# Passage for review
╔══

It turns out that the word nostalgia means homesickness. Some of us weren’t in class the day the teacher talked about nostalgia. Some of us thought the word referred to that feeling of pleasure, tinged with gentle melancholy, that can arise when you think of something that had been familiar and meaningful to you in the past.
As it happens, we were wrong. All of us around here were wrong. The word was composed in the 17th century to describe a malady, severe homesickness, which was first noticed in Swiss mercenaries. Those Swiss mercenaries were sent all over Europe and, no surprise, they got homesick, extremely homesick. The word incorporates two Greek words, (nóstos), meaning a return home, and (álgos), meaning pain or ache. When it comes to making new words, the obscurantist medical profession gets out the Greek and Latin dictionaries.
I looked up nostalgia in Webster’s Collegiate Dictionary, Fifth Edition. (That’s a classic edition.) Yup, there it was. The total definition is one solitary word: homesickness. That edition was based on the famous Second Edition of Webster’s New International Dictionary which was copyrighted in 1934, so we turned to a more up-to-date volume, Webster’s Ninth New Collegiate Dictionary, which was copyrighted in 1989. The number one definition was still homesickness.
But there was also definition number 2: “a wistful or excessively sentimental sometimes abnormal yearning for return to or of some past period or irrecoverable condition.” Have you got that? OK, we’ve already admitted not being in class the day our teacher discussed nostalgia, but I’m sure none of my teachers would have described nostalgia as an abnormal yearning.

╚══

# Material provided
╔══

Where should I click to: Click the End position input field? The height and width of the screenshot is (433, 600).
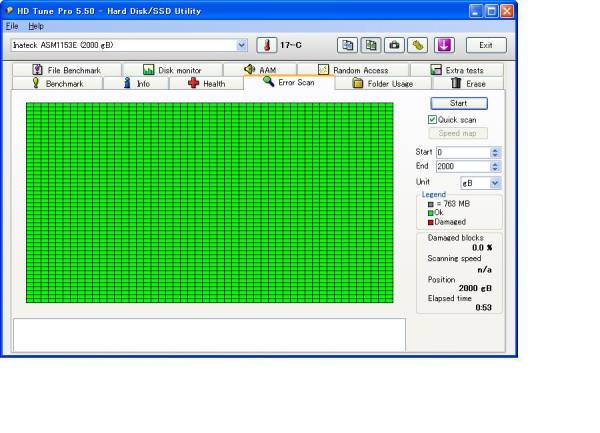(461, 166)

╚══

# What this exercise asks
(a) According to the nostalgia passage, in which century was the word "nostalgia" composed?
(b) Extend the nostalgia passage, picking up after its final sentence.
The lines have nothing to do with this work.

# Responses per task
(a) The 17th century.

(b)
The most recent edition of the New Collegiate Dictionary is, I think, the eleventh and I don’t have it at hand. But Merriam-Webster’s current online dictionary has a 148-word history and etymology of the word nostalgia that will knock your head off. I mean, it’s ultra-complete. And if you’re curious enough to wonder about such things Merriam-Webster says that word nostalgia was coined by the physician Johannes Hofer (1669-1752), a native of Mühlhausen/Mulhouse in Alsace, in his doctoral thesis Dissertatio medica de ΝΟΣΤΑΛΓΙΑ in1688.
I don’t know if looking at some old tie-dyed T-shirts or an old snapshot of you and a certain youthful somebody would give you a wistful or excessively sentimental or maybe abnormal yearning to return to some past period or irrecoverable condition. On the other hand, if you’re in Rome and visit Vatican City and you see one of the Pope’s Swiss guards looking rather sickish, you can say, “Ah, nostalgia!”